Purpose: Automated distinct bone segmentation from CT scans is widely used in planning and navigation workflows. U-Net variants are known to provide excellent results in supervised semantic segmentation. However, in distinct bone segmentation from upper body CTs a large field of view and a computationally taxing 3D architecture are required. This leads to low-resolution results lacking detail or localisation errors due to missing spatial context when using high-resolution inputs. Methods: We propose to solve this problem by using end-to-end trainable segmentation networks that combine several 3D U-Nets working at different resolutions. Our approach, which extends and generalizes HookNet and MRN, captures spatial information at a lower resolution and skips the encoded information to the target network, which operates on smaller high-resolution inputs. We evaluated our proposed architecture against single resolution networks and performed an ablation study on information concatenation and the number of context networks. Results: Our proposed best network achieves a median DSC of 0.86 taken over all 125 segmented bone classes and reduces the confusion among similar-looking bones in different locations. These results outperform our previously published 3D U-Net baseline results on the task and distinct-bone segmentation results reported by other groups. Conclusion: The presented multi-resolution 3D U-Nets address current shortcomings in bone segmentation from upper-body CT scans by allowing for capturing a larger field of view while avoiding the cubic growth of the input pixels and intermediate computations that quickly outgrow the computational capacities in 3D. The approach thus improves the accuracy and efficiency of distinct bone segmentation from upper-body CT.

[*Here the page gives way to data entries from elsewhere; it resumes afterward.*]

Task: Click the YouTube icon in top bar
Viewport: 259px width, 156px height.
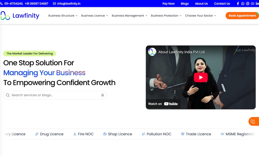Action: click(253, 4)
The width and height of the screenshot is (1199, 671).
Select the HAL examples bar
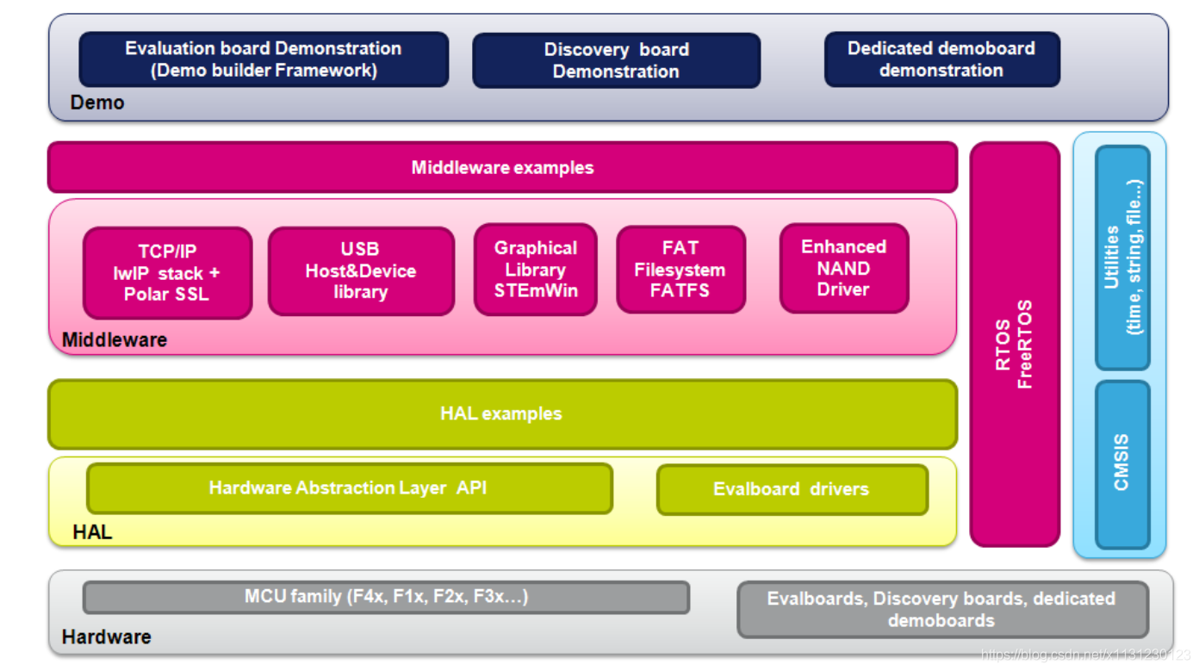[501, 414]
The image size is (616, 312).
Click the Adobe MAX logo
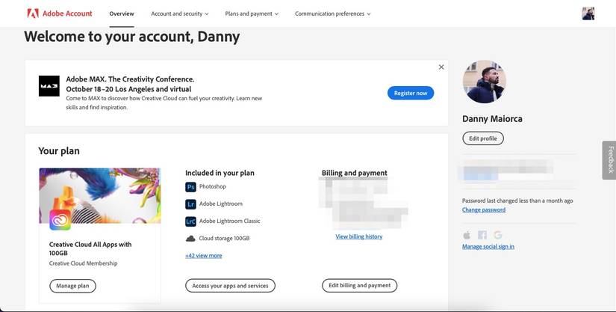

翻译：目的：基于CT扫描的自动化骨骼精细分割广泛应用于手术规划与导航流程。U-Net变体在监督式语义分割中表现出色，但在上半身CT骨骼精细分割中，需要大视场与高计算量的三维架构，导致低分辨率结果缺乏细节，或高分辨率输入因空间上下文缺失而产生定位误差。方法：我们提出通过结合多个不同分辨率的三维U-Net构建端到端可训练分割网络解决该问题。本方法扩展并泛化了HookNet与MRN，在低分辨率下捕获空间信息，并将编码信息跳传至处理小尺寸高分辨率输入的目标网络。我们评估了所提架构与单分辨率网络的性能，并对信息拼接与上下文网络数量进行了消融研究。结果：所提出的最佳网络覆盖全部125个骨类别的中位数Dice相似系数达到0.86，显著减少了不同位置相似骨骼的混淆。该结果优于本团队先前发布的三维U-Net基线及其他团队报告的骨骼精细分割结果。结论：本文提出的多分辨率三维U-Net通过捕获更大视场，同时避免三维中因输入像素与中间计算量三次方增长而超出计算容量的限制，解决了当前上半身CT骨骼分割的缺陷，从而提升了骨骼精细分割的准确性与效率。